The Metropolitan Transportation Authority may reduce subway and bus service if its projected $900 million deficit cannot be made up by other means, according to an MTA spokesperson.
The development comes two months after the MTA's announcement that it would pursue a subway and bus fare hike, which, if passed, would be the second in two years. MTA spokesperson Aaron Donovan emphasized that at this point, service cuts are purely theoretical.
"The only thing that was discussed [last week] was the need to prepare what we would cut if we had to cut our budget by 4.5 percent," he said. "Service would be the last thing to be cut--other means would certainly come first."
Wiley Norvell, communications director for the advocacy group Transportation Alternatives, told Spectator in August that he opposed the idea of cutting service while raising fares.

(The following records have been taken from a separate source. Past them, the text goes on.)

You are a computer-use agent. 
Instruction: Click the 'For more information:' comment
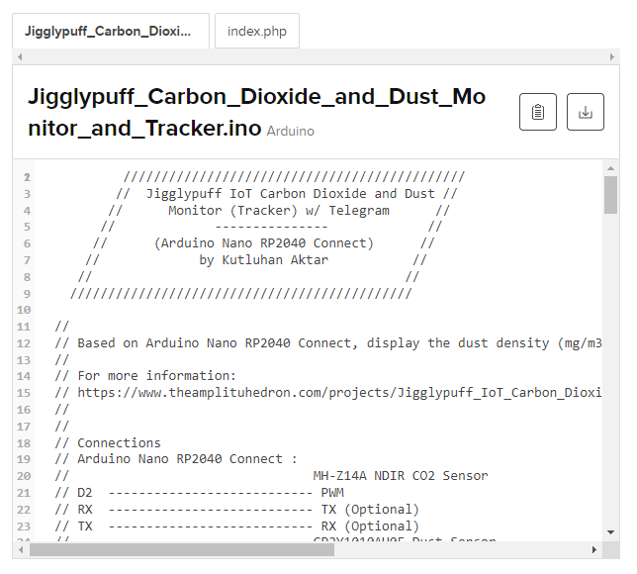point(156,375)
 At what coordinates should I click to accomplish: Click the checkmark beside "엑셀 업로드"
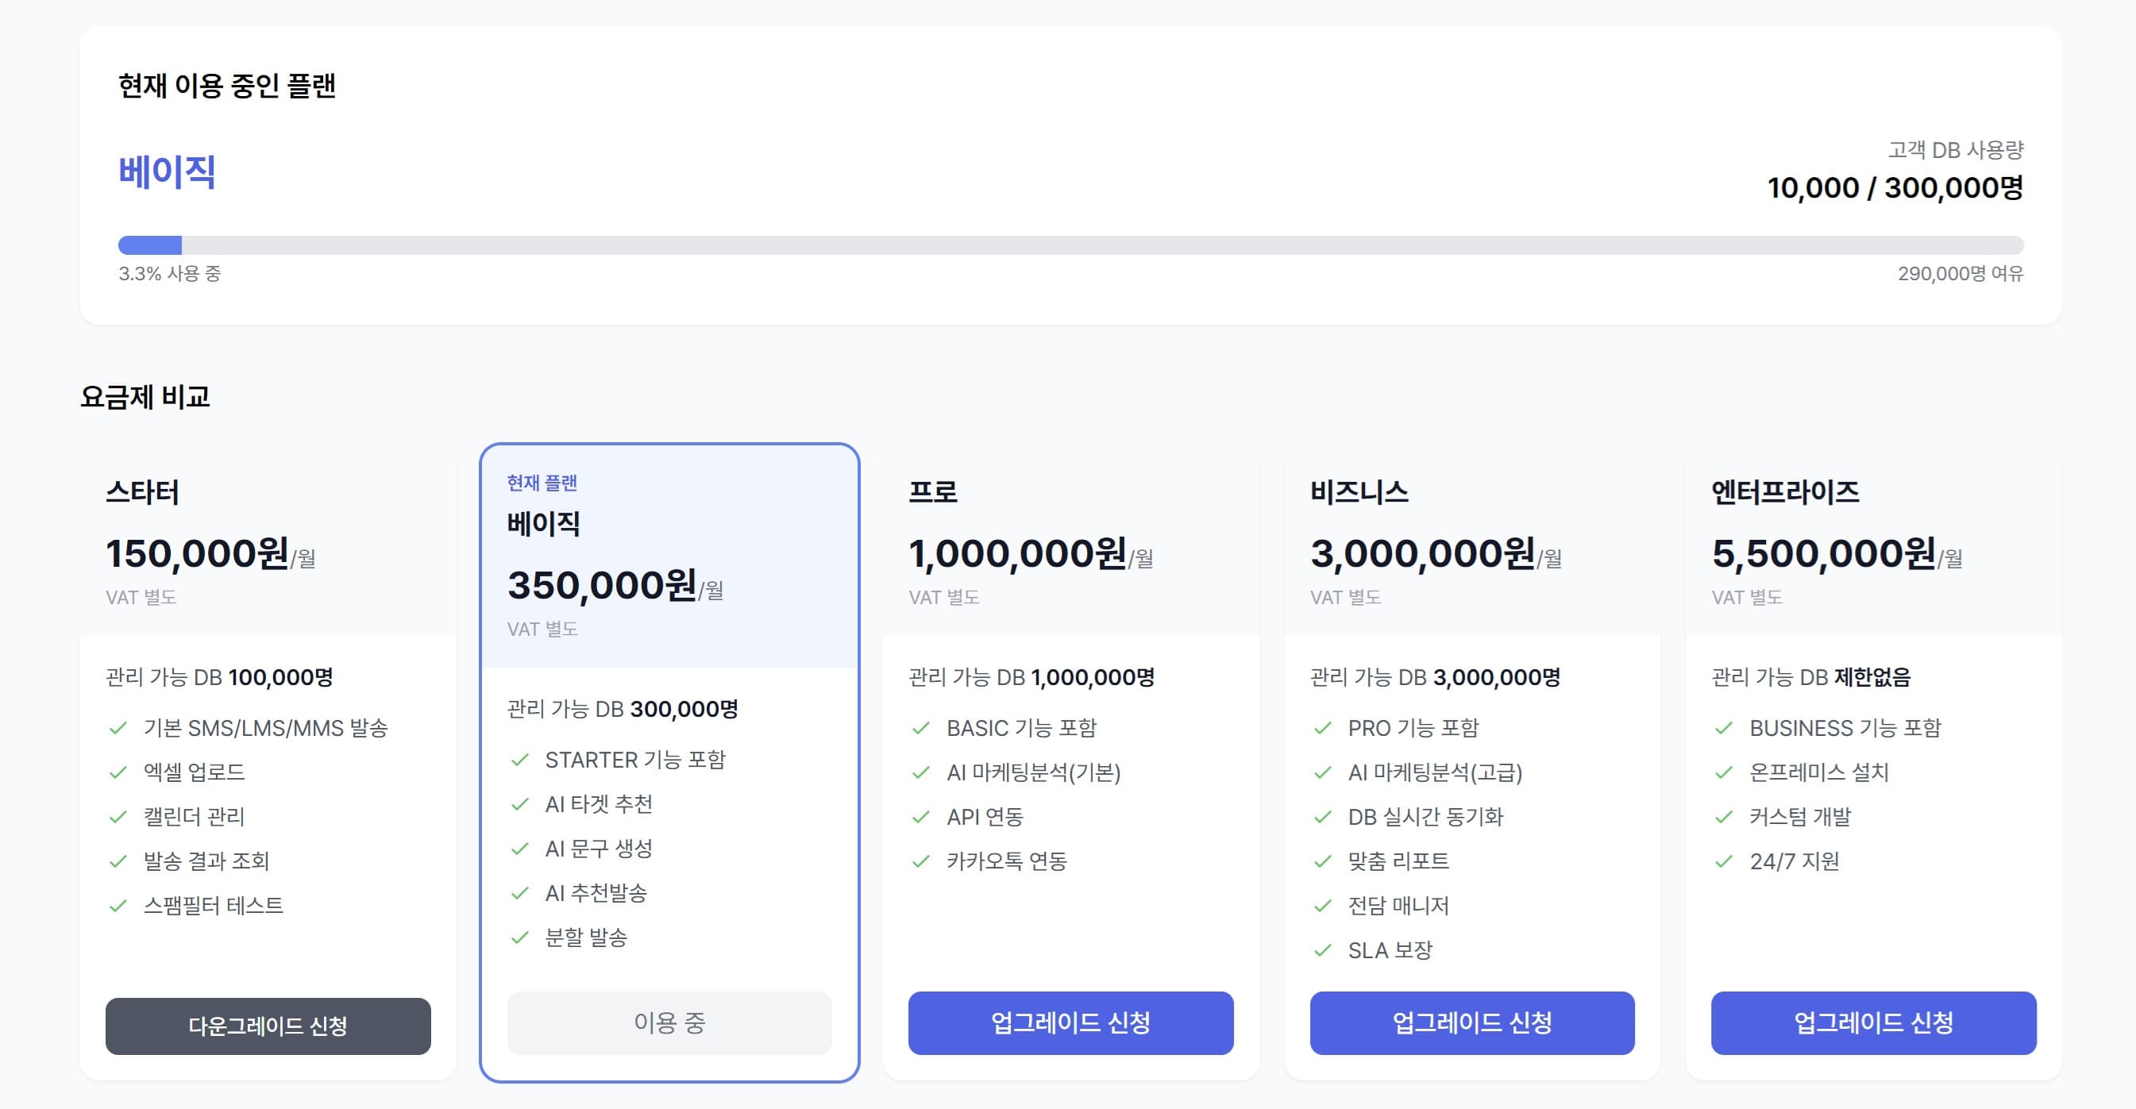click(x=116, y=772)
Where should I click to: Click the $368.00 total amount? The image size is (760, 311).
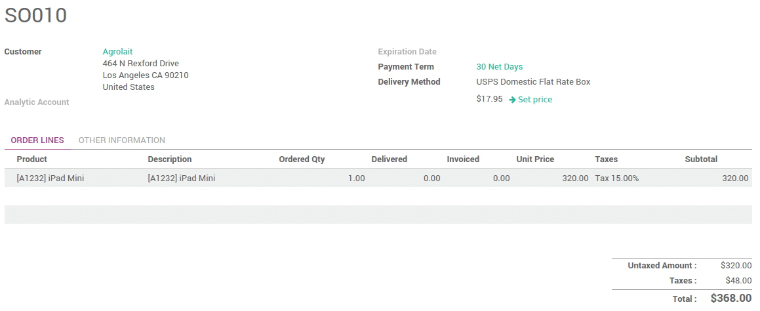730,299
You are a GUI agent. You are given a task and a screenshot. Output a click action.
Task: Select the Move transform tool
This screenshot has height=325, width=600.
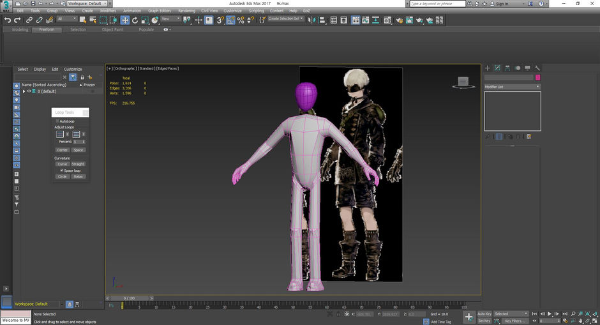125,20
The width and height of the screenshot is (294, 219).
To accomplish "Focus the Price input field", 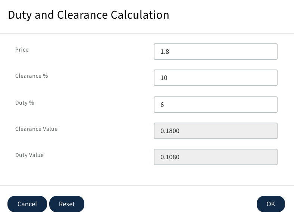I will pyautogui.click(x=215, y=52).
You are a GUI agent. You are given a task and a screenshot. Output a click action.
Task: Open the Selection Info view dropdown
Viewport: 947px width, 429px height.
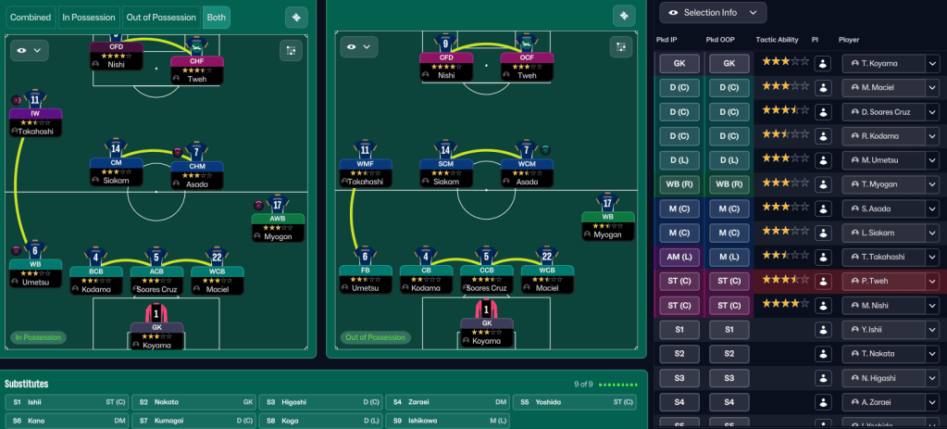tap(713, 12)
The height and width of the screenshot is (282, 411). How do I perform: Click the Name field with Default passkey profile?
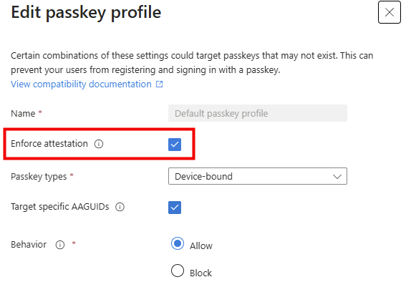258,113
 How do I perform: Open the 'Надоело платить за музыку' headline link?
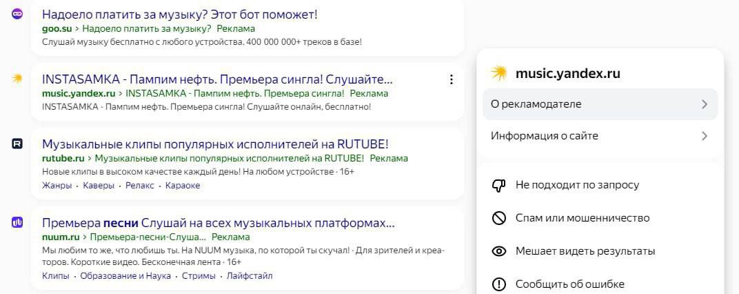pos(180,14)
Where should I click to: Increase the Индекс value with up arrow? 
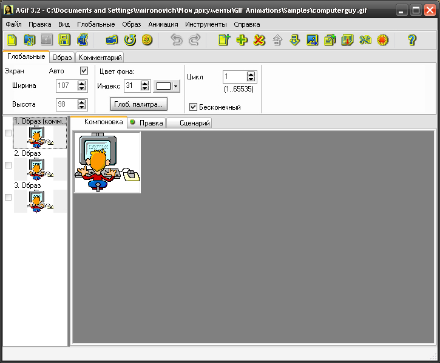147,83
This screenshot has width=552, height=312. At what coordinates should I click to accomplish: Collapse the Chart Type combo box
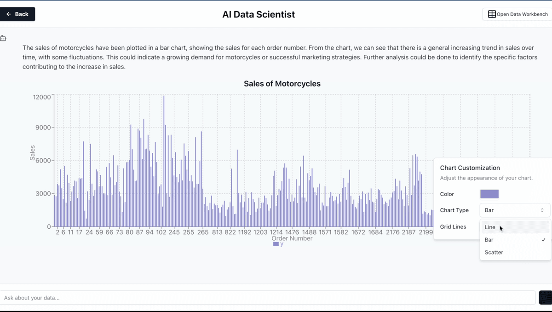click(x=514, y=210)
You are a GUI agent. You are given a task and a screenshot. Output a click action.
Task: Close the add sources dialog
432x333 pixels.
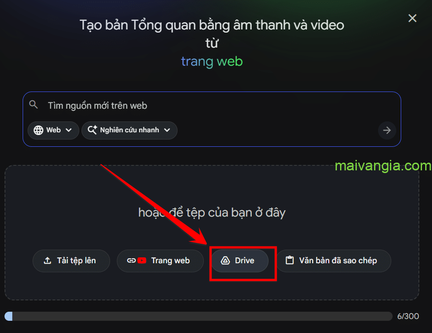(x=412, y=18)
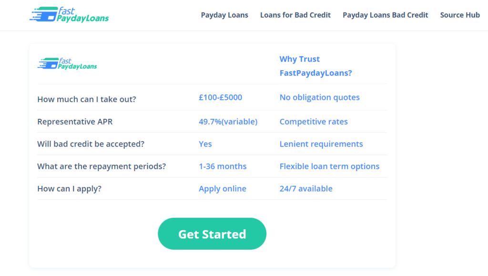Screen dimensions: 488x276
Task: Click the FastPaydayLoans header logo
Action: click(69, 15)
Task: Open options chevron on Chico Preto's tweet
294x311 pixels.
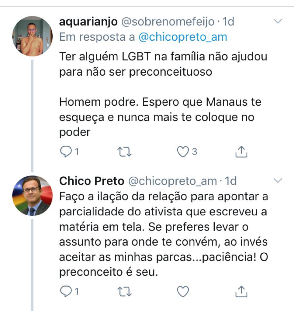Action: [278, 180]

"It's one thing to ask for fare hikes or bonds or to put up with service delays when you have a light at the end of the tunnel and the quality of service is going up," Norvell said. "Unfortunately, with the fiscal picture what it is, they [riders] are being asked to pay more for less, and that's a really untenable position."
The MTA will present its Fiscal Year 2009 financial plan on Nov. 20. In addition to details on service cuts, if they are to go forward, the plan will include more information on the subway and bus fare hike the Authority proposed over the summer in response to its potentially crippling deficit.
No information has been released on how large the fare hike would be, or whether it would involve changes to the $2 base fare, unlimited MetroCard prices, or the MetroCard bonus ride structure. Nor is information available on what specifically the service cuts would involve, or which subway and bus lines would be affected.
The faltering economy and a poor financial outlook have already led the MTA to indefinitely postpone service upgrades--including increased evening service on the 1 Train--that it had promised in hopes of winning public support for the last fare hike, which took effect in March.
"It's very unlikely that we would have to act on this exercise [cutting service], but it's an exercise we need to take to be prudent," Donovan said. "We're required by state law to have a balanced budget. If fare and, more importantly, real estate tax revenues come in significantly below what we expect, we need to have a plan in place to match those revenue reductions."